Gae Polisner is an American author of young adult and crossover to adult novels. She is also a practicing family law attorney/mediator. She lives in Long Island with her husband and two sons.

== Books ==

- 2013 The Pull of Gravity
- 2015 The Summer of Letting Go
- 2017 The Memory of Things
- 2018 In Sight of Stars
- 2020 Jack Kerouac Is Dead to Me
- 2020, Seven Clues to Home, with Nora Raleigh Baskin

== Awards and honors ==

- In Sight of Stars 2018, received a Booklist Starred Review, and is the winner of a 2018 AudioFile Earphones Award; Michael Crouch narrating.
- The Memory of Things won the 2019 Golden Archer Award, Senior Division, Wisconsin's Children's Choice book award, and was a 2017 Wisconsin State Reading List final selection, a finalist for the New York Library Association's Three Apples Book Award, and a finalist for the Pennsylvania Keystone to Reading Book Award.

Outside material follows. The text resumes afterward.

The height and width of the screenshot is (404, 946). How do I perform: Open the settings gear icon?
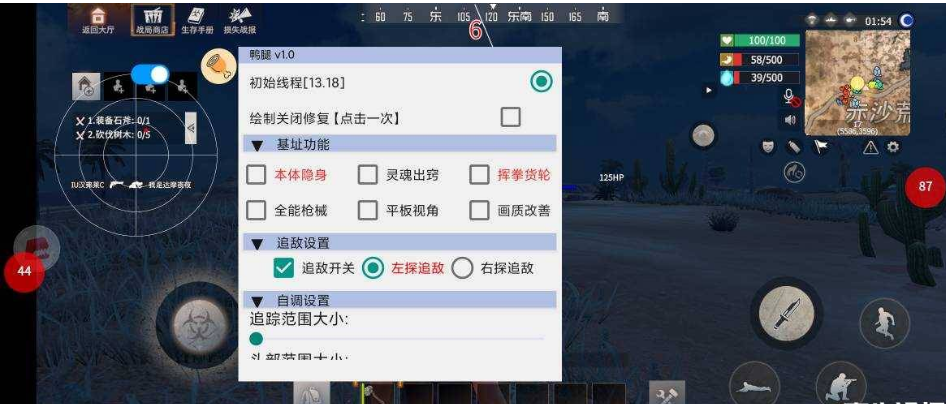point(894,147)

It was the recipient of a 2016 Nerdy Book Club Award for Best Young Adult fiction, and was named one of the Most Anticipated YA's of Fall/Winter 2016 by Barnes & Noble Teen Blog, one of the Best New Books for Teens by the Children's Book Review, one of the 15 Must-Read YA Books of Fall by Brightly.com, and one of the Buzzworthy Books of Summer by YABooks Central.
- The Summer of Letting Go was the winner of the 2014 Nerdy Book Club Award Best Young Adult Fiction 2014, and received the Teen Ink Editor’s Badge of Approval.
- The Pull of Gravity was the winner of the 2011 Nerdy Book Club Award for Best YA Fiction; a nominee for the 2011 Yalsa Readers Choice award and the 2011 CYBIL’s Award; included in the 2012 Bank Street College Best Children’s Fiction and 2011 Pennsylvania School Library Association’s List of Best YA Fiction lists; and a 2013–14 National Battle of the Books Pick.